··· RAW RECORDS ···

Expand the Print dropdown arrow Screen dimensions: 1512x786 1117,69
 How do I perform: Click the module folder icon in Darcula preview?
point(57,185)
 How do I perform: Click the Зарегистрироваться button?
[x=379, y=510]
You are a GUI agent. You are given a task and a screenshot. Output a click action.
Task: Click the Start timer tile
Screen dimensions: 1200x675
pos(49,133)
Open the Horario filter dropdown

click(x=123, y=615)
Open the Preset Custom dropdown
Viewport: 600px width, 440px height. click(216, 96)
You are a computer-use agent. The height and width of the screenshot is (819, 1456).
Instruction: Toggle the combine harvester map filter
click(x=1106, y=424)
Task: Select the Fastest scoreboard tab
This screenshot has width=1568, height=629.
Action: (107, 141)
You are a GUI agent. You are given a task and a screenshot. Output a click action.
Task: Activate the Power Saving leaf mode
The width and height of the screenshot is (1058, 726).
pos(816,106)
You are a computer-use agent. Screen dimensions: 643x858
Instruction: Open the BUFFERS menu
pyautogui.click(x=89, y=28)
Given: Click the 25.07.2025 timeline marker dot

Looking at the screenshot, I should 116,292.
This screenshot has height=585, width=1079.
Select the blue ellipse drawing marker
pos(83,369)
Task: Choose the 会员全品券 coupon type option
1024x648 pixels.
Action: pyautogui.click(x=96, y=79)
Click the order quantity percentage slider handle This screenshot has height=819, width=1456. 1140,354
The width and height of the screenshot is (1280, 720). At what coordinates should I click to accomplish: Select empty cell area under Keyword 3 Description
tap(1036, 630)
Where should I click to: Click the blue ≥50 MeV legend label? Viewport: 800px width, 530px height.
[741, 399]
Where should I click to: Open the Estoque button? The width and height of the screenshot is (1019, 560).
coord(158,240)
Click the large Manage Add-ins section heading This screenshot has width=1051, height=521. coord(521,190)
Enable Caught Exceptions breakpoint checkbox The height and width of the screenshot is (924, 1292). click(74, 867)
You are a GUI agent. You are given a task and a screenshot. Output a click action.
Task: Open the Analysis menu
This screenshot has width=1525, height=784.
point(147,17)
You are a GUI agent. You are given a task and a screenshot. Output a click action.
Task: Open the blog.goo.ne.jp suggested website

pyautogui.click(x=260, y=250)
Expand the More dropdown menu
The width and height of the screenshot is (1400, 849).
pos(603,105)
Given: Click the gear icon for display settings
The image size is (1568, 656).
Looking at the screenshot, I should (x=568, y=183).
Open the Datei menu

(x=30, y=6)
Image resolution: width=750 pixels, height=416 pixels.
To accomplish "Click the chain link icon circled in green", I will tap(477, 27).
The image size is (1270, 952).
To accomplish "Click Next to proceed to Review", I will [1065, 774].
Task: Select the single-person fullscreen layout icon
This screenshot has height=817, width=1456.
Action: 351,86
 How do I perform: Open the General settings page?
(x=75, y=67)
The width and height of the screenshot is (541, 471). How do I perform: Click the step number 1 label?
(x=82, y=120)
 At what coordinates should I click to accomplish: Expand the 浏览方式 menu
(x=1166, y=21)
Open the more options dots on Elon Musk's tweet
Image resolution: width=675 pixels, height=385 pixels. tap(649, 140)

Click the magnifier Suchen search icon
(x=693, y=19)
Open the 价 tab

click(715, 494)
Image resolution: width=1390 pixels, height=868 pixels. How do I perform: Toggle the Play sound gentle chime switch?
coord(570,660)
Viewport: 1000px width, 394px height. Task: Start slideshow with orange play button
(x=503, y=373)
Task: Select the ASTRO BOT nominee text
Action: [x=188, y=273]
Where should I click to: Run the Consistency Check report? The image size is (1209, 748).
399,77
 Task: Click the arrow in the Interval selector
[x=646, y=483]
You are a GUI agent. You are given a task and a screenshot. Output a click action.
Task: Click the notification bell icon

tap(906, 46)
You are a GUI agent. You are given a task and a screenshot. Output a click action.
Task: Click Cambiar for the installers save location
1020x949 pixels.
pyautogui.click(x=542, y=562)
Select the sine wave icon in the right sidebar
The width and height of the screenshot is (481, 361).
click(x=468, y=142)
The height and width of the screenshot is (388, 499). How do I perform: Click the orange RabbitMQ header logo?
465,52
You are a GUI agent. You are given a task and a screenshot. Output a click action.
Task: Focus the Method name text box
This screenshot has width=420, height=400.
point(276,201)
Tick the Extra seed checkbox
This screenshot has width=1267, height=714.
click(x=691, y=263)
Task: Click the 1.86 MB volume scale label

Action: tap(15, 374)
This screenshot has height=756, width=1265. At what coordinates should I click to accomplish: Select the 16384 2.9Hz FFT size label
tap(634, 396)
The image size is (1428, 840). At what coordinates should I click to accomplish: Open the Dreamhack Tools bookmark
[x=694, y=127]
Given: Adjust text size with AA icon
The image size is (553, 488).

···

REQUIRED TASK: State how many lines in the data above contain the string "label", with case counting. Reply with the number alone.

EXPECTED OUTPUT: 4